→ **Excerpts from a dataset**
——
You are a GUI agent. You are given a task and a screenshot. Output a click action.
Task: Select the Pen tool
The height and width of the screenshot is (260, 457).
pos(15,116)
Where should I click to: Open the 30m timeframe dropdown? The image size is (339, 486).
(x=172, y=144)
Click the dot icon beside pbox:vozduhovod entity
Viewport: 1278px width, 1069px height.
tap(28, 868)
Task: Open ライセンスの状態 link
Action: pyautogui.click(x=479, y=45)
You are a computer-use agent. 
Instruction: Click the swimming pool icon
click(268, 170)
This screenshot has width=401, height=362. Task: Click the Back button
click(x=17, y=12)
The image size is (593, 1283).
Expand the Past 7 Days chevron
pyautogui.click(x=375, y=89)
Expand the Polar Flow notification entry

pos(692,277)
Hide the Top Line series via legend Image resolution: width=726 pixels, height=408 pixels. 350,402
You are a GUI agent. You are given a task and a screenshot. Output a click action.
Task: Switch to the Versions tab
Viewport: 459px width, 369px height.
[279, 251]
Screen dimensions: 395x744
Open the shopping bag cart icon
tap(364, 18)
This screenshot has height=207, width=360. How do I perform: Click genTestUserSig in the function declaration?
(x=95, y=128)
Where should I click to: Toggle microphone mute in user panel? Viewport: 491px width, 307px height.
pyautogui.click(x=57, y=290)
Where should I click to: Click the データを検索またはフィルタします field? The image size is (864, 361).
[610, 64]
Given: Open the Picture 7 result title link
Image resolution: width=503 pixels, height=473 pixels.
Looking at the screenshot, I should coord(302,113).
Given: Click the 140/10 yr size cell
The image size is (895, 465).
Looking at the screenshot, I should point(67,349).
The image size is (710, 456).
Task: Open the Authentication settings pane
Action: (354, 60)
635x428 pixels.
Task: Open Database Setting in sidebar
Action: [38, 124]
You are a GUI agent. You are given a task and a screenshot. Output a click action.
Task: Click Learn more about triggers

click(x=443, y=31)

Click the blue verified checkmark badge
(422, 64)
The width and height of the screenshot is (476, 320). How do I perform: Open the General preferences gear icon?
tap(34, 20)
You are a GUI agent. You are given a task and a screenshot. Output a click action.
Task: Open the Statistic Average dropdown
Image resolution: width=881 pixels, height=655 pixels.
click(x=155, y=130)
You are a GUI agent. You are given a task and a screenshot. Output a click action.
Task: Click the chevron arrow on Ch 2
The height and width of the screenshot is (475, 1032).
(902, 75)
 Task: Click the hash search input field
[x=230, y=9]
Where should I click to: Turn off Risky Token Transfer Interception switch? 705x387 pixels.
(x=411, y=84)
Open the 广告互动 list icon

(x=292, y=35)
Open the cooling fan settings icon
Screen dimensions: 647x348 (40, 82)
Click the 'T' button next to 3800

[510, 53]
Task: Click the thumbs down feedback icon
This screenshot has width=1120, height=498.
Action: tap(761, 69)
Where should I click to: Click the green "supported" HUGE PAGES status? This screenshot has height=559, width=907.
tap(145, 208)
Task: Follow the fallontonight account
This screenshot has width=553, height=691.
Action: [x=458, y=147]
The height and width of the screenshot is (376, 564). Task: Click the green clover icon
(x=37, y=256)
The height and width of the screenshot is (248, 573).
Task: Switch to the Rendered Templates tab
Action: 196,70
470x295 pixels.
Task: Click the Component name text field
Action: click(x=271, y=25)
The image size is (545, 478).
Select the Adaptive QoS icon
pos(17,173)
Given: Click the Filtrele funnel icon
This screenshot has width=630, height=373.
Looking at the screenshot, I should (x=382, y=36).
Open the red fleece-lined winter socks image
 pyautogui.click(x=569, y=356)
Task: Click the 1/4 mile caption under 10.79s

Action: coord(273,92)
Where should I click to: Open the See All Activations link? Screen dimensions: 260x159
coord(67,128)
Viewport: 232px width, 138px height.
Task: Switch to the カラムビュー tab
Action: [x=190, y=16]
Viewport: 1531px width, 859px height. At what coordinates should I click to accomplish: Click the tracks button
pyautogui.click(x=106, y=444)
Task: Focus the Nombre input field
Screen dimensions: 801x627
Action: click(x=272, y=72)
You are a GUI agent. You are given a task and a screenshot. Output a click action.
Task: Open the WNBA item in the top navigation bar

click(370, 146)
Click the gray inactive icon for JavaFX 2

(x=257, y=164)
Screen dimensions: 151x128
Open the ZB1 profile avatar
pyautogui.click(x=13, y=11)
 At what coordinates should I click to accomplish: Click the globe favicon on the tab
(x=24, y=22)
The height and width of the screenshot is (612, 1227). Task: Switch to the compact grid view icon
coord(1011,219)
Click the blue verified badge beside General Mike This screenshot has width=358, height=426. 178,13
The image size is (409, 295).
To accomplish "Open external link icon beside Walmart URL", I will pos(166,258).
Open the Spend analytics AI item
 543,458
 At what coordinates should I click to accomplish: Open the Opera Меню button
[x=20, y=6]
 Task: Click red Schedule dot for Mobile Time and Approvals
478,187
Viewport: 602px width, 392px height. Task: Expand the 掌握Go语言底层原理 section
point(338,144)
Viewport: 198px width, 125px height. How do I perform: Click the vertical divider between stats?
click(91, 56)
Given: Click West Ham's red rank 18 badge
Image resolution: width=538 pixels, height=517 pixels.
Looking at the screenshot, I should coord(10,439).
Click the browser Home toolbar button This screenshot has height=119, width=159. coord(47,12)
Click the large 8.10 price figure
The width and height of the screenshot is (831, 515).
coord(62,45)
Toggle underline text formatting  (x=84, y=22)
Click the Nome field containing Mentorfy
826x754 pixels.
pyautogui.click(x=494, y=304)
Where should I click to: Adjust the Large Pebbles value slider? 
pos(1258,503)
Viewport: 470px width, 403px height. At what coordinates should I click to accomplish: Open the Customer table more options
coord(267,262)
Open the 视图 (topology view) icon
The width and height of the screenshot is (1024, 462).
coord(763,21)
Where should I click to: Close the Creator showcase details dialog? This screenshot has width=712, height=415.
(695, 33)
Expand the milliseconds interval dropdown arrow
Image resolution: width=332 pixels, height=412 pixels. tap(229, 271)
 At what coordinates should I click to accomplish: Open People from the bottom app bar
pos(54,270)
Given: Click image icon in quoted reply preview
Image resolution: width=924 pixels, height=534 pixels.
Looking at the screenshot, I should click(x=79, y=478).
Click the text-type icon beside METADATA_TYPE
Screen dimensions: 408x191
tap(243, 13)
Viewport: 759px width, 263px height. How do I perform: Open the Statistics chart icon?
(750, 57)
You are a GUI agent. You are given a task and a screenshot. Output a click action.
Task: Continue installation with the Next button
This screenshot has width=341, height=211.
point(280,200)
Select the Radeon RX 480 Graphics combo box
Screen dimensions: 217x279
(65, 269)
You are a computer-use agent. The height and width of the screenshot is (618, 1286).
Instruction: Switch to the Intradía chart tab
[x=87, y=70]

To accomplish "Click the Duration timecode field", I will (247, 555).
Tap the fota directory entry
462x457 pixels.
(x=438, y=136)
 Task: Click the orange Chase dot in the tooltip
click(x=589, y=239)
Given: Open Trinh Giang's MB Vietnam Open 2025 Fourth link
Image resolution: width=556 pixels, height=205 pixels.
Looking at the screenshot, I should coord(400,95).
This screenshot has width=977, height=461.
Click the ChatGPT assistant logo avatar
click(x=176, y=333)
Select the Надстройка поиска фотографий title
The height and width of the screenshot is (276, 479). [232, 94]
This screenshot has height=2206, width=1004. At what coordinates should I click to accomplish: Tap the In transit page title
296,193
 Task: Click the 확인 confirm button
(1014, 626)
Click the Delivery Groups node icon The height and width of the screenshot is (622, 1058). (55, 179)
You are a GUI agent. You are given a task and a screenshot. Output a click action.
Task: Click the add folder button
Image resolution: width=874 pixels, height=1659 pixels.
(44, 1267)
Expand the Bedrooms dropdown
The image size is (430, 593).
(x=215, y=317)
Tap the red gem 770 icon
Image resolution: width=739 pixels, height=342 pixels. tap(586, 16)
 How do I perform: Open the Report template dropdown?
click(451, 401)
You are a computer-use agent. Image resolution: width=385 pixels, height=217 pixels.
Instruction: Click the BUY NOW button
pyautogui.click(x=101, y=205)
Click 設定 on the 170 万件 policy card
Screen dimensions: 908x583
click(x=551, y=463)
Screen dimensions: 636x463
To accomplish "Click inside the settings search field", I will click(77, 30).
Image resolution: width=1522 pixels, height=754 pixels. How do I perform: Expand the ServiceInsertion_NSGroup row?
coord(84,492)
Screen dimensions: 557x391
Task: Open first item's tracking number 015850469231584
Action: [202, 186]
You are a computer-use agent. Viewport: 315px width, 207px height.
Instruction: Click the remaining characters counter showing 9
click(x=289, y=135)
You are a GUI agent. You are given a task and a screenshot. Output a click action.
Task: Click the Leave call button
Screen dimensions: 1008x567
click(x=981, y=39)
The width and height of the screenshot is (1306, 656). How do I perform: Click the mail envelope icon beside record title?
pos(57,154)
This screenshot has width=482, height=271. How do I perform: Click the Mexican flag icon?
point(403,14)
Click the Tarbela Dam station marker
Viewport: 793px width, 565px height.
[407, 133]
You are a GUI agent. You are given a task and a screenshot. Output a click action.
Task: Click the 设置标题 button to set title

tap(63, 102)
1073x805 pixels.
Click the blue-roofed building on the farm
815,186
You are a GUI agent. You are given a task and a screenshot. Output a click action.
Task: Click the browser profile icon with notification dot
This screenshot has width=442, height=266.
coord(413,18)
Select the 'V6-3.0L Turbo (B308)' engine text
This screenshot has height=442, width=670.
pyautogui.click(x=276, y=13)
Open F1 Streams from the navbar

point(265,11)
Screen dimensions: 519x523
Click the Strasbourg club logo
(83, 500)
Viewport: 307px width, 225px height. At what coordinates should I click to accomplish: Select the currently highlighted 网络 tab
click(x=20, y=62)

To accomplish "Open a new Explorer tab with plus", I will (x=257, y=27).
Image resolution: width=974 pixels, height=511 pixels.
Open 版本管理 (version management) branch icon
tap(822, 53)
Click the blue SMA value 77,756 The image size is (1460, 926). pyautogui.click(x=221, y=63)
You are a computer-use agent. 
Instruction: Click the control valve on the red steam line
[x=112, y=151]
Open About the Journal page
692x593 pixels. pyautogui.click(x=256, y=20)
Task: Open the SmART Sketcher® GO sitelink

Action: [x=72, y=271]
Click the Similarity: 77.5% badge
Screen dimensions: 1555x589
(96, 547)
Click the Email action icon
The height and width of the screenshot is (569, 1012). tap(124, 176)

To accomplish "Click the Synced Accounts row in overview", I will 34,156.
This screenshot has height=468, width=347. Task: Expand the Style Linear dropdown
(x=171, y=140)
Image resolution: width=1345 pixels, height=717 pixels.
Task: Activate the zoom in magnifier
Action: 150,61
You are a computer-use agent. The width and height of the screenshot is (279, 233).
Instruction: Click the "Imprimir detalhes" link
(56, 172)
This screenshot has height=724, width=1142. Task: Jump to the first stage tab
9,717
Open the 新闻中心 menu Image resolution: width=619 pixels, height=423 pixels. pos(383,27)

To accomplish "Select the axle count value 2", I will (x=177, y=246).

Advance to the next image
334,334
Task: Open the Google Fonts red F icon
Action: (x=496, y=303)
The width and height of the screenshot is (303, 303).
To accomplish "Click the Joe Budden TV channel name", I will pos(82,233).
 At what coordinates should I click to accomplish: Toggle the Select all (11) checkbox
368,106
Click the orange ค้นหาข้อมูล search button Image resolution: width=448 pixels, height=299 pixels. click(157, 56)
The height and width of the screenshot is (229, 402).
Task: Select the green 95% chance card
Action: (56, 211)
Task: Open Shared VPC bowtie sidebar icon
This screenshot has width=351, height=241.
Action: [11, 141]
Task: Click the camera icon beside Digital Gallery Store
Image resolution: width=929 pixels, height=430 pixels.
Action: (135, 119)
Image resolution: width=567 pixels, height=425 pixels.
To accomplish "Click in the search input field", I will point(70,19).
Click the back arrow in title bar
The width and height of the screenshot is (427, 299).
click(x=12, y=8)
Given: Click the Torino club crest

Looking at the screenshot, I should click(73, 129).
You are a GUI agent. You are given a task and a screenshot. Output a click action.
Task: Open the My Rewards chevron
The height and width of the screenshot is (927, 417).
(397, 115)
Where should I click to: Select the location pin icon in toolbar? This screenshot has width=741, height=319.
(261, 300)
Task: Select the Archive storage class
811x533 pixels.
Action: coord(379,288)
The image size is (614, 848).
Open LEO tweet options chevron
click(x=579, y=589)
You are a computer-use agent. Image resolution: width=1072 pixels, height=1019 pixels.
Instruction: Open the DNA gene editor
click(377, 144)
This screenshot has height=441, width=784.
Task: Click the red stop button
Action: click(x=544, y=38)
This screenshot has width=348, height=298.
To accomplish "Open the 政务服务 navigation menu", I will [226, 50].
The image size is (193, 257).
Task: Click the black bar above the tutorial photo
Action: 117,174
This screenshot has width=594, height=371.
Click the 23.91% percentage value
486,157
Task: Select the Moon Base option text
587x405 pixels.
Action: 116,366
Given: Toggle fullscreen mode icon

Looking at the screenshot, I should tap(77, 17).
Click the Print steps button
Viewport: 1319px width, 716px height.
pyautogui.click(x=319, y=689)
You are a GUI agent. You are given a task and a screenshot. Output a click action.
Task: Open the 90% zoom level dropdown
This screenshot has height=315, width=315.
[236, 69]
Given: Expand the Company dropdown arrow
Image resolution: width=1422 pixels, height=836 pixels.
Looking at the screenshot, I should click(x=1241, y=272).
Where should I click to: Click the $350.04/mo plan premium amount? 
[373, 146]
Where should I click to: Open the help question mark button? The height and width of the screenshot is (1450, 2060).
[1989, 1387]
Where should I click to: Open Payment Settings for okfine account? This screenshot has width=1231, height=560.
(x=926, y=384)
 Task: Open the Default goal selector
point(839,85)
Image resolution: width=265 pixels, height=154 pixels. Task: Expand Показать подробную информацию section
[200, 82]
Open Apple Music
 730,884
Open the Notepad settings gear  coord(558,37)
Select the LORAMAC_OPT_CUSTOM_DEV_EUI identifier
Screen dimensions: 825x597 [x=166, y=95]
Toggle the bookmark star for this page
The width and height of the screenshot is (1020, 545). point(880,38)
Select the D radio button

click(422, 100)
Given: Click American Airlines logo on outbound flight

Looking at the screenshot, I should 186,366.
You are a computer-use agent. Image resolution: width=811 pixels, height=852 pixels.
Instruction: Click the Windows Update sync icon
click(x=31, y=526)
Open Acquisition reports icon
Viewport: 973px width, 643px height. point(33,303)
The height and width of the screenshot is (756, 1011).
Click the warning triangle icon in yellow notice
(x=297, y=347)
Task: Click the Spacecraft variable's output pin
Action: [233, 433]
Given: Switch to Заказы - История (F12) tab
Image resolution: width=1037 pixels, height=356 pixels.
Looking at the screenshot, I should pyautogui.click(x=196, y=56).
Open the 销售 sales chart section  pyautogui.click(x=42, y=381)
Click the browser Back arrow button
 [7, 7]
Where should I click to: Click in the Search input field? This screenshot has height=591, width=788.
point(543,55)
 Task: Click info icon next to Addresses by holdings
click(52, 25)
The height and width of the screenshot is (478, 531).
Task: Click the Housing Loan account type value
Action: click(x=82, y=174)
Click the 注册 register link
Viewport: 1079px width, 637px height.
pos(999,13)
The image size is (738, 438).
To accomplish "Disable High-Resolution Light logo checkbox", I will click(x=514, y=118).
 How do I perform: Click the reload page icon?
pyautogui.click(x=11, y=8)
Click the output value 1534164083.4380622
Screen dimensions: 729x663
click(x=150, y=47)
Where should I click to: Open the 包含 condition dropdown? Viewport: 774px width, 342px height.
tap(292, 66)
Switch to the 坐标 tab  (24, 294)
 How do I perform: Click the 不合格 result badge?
——
Your task is to reproduce the entries exactly, starting at the first line and ending with the line containing "Hide the Top".

→ **Solution below**
You are a GUI agent. You are given a task and a screenshot. Output a click action.
Task: Select the Pen tool
The height and width of the screenshot is (260, 457).
pos(15,116)
Where should I click to: Open the 30m timeframe dropdown? The image size is (339, 486).
(x=172, y=144)
Click the dot icon beside pbox:vozduhovod entity
Viewport: 1278px width, 1069px height.
tap(28, 868)
Task: Open ライセンスの状態 link
Action: pyautogui.click(x=479, y=45)
You are a computer-use agent. 
Instruction: Click the swimming pool icon
click(268, 170)
This screenshot has width=401, height=362. Task: Click the Back button
click(x=17, y=12)
The image size is (593, 1283).
Expand the Past 7 Days chevron
pyautogui.click(x=375, y=89)
Expand the Polar Flow notification entry

pos(692,277)
Hide the Top Line series via legend Image resolution: width=726 pixels, height=408 pixels. 350,402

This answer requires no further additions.